Each year, school district leaders take on an annual task: stretching their budget to fit all their schools’ needs. Technology departments are no exception to being asked to do more with less, but there are some changes you can make to reduce your department’s expenses over time. These are not instant ways to cut costs, but rather operational changes that allow your department to be more efficient.
Standardize on Hardware and Software
If you are able to standardize on a hardware manufacturer, you should be able to cut your long-term expenses. By standardizing, you have cut down your own workload when preparing machines for service. You need only one Web site to download the latest firmware and drivers. You also have only one vendor to call when warranty issues arise.
Purchase a drive imaging product
Let’s face it: Most of us spend our summers loading software onto new machines, then taking the old machines out of service or repurposing them. Both of these tasks are labor-intensive and could really benefit from a drive imaging, or cloning, utility. Some software-based imaging products will allow you to broadcast your image over the network to the machines that need to be reconfigured or that need to receive their initial configuration. Typically, you would spend quite a bit of time building your master image from a machine of similar hardware. Once that image is built, you will probably have to run some OS-specific commands to prepare it for cloning. At that point, you can capture your new master image. Hardware solutions, such as a drive duplicator, have you attach the master image to the source connector, and the other hard drives to the destination connectors. Most times, you can clone a drive in less than 30 minutes with a hard drive duplicator.
Systems management solutions allow you to install software (sometimes even a new operating system) on managed machines over the network. You can also inventory assets, update patches, remotely control a PC and even use Wake-On-LAN technology. This could mean no more running around the building with a CD doing installations all day long. Once your management system is up and running, it will have to discover your network and all of your computers. Often it needs to push an agent to them as well (but should do so without much administrator intervention). Systems management solutions often require a significant initial investment to get started, but can pay dividends long-term.
Terminal Server Products
Using terminal server systems can significantly reduce an IT department’s workload and budget if configured properly. Often times, existing hardware can be used for the end user, but some organizations may prefer to purchase new thin-client computers.
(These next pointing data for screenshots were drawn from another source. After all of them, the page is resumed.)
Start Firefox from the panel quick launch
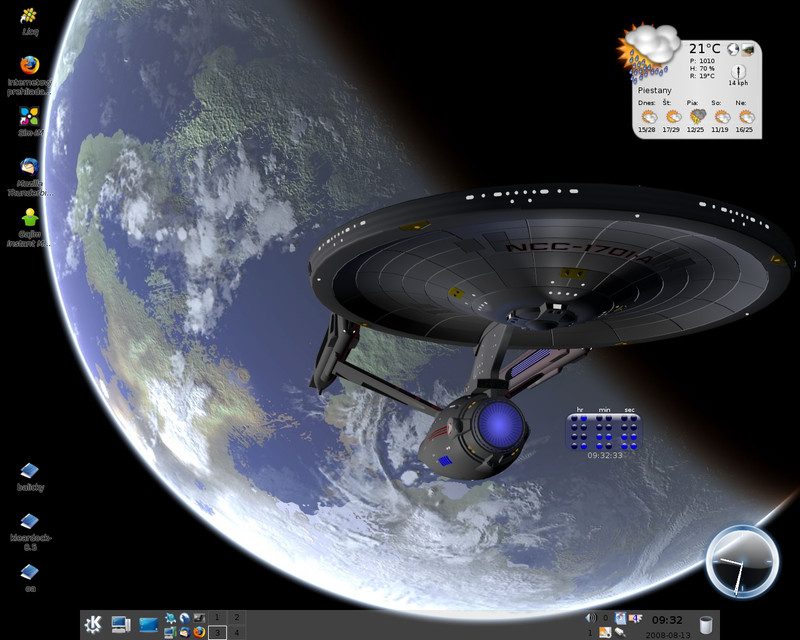800x640 pixels. click(x=199, y=632)
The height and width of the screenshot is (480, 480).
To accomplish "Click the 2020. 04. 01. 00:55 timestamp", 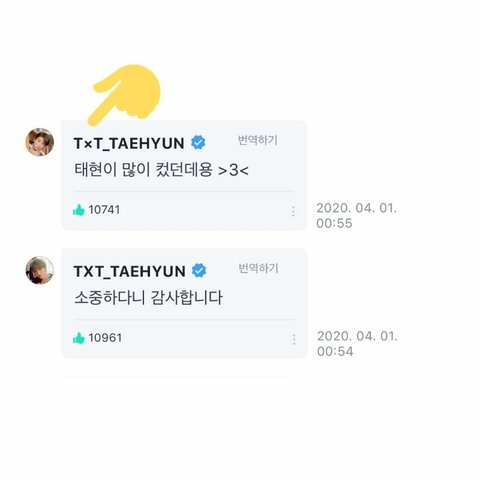I will tap(357, 216).
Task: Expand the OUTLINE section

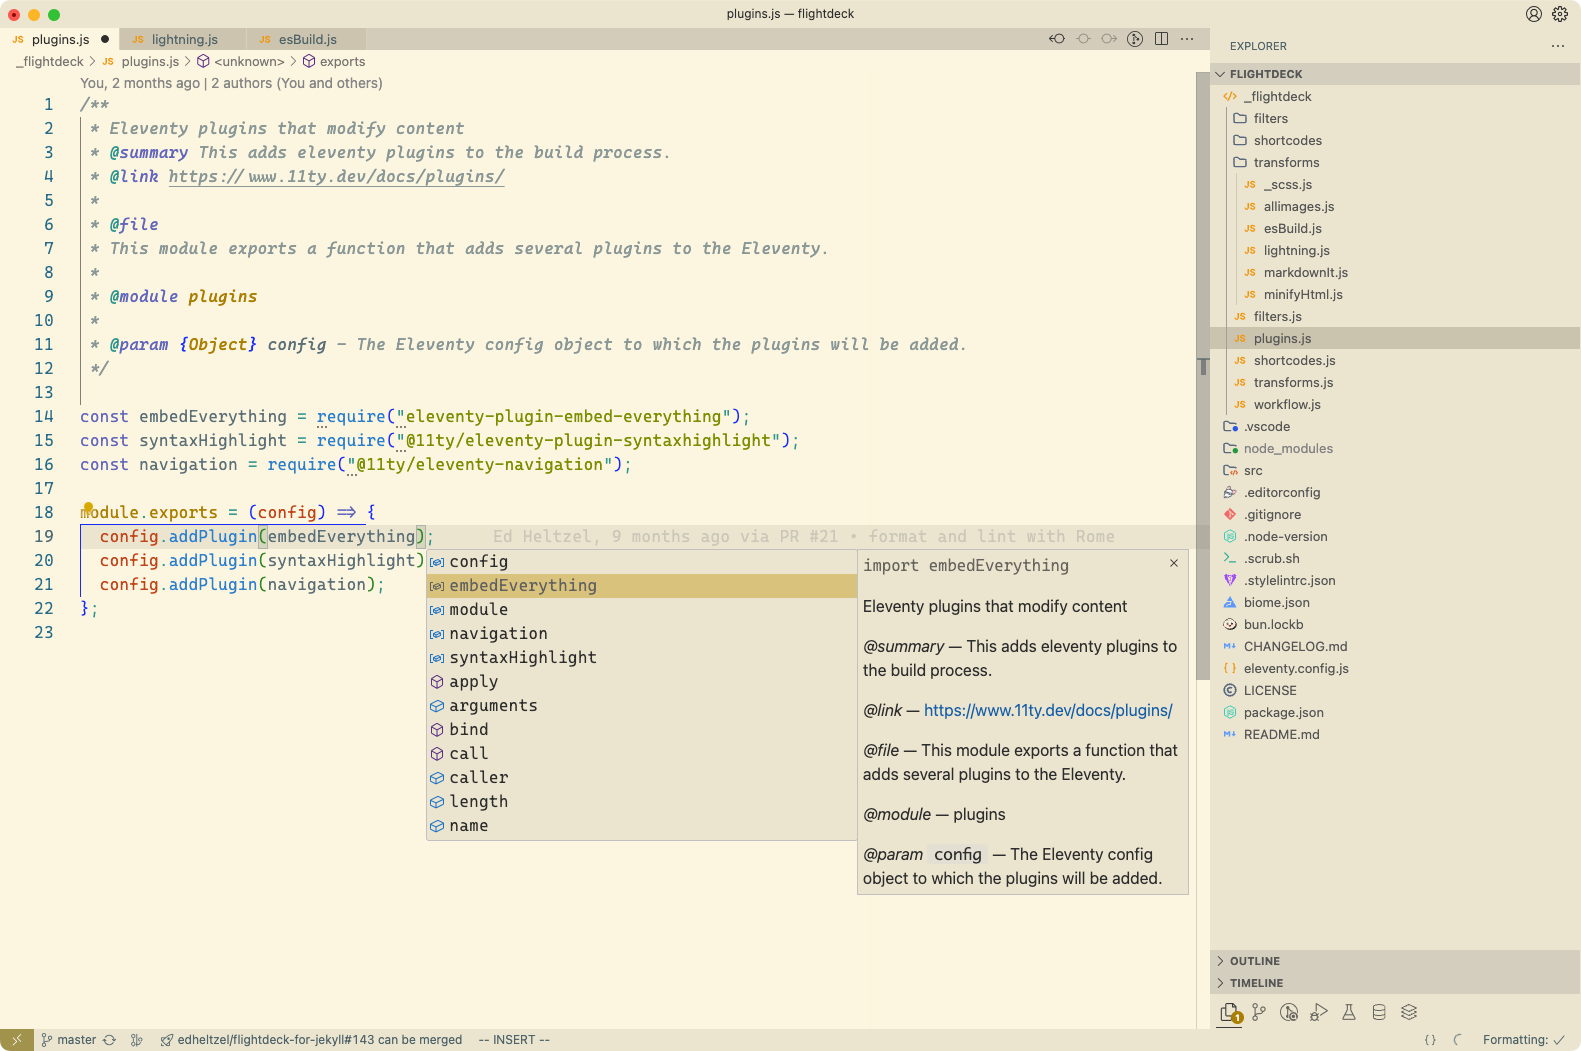Action: click(x=1254, y=961)
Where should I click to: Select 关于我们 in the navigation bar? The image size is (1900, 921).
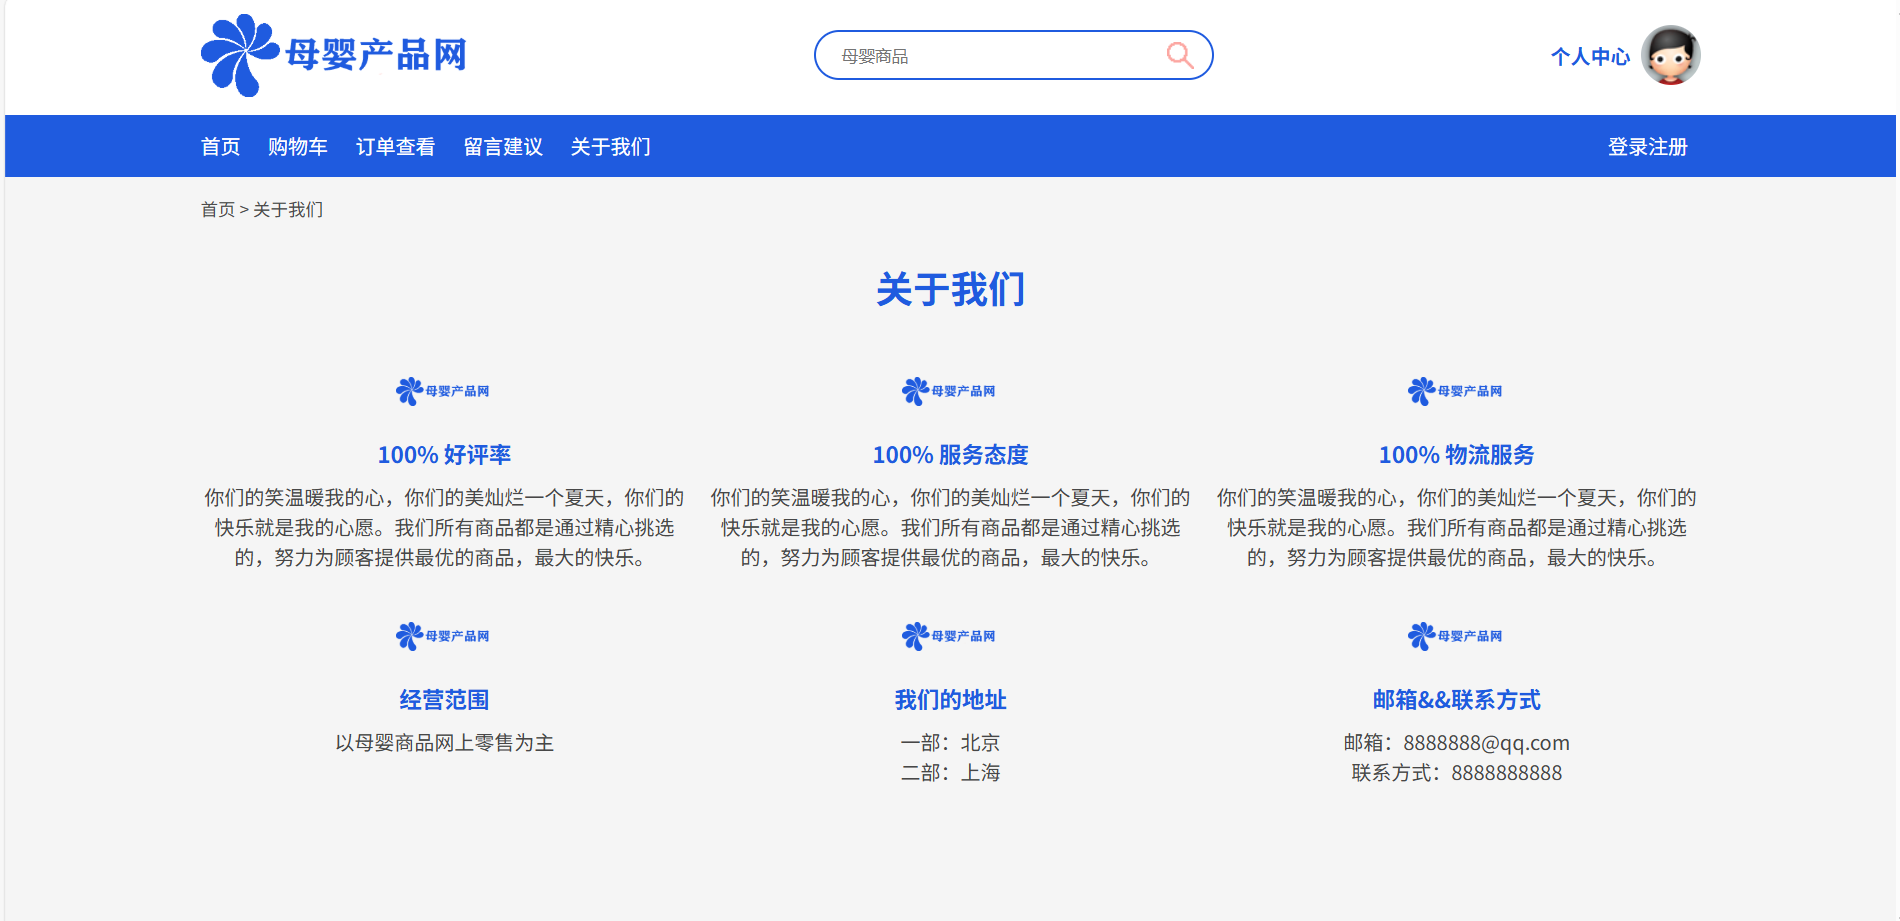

Many thin clients sell for half the cost of a traditional computer. Management of thin-client devices is minimal once they are configured, as nothing is stored on them besides enough software to connect to the terminal server. All management is done on the server and thus is centralized.
More times than not, IT departments in schools are understaffed and overworked. However, it is difficult to hire a full-time employee because of benefits and salary. Consider working with a local IT consulting company that could send a technician to your district one or two days per week to help you out. It’s often easier to hire a consultant rather than a full-time employee because there are no long-term commitments.
Volunteers and donations
Your district may have some parents who are skilled IT workers, and may consider volunteering with you. It may require that you work some weekends to meet their schedule, but free labor is hard to pass up. Donations go right along with volunteers, and you may be surprised what local companies are willing to donate to your district. Before accepting any donations, make sure they are not going to cost more money to use than they are worth. For example, a used server that doesn’t boot may cost more to repair than buy new.
The bottom line is that time is money. Many IT personnel simply look at the sticker price of equipment and services, but don’t take into account that spending another $1,000 today may save several hundred hours down the road. When shopping for solutions, make sure they are going to be easy to implement and maintain. We have all seen some really great products out there that don’t cost much money, but require significant time investments before they work properly. Most of the topics covered will not slash your IT spending but, used together, can certainly add up to big savings.
Open-Source Grows Up
Over the past few years, open-source software has really made inroads into technology departments. In the past it has been viewed as a geek-only option, but teachers are discovering more open-source solutions for specific problems. For example, many of us have heard math teachers complain they can’t find a good graphing calculator program for their computers. GraphCalc (sourceforge.net/projects/gcalc) is a free graphing calculator that would help any high school math teacher or student.
The same goes for course management systems. Moodle (www.moodle.org) was specifically created for education institutions that can’t afford other solutions. Moodle started out with a cult following, but recently has enjoyed a larger installation base.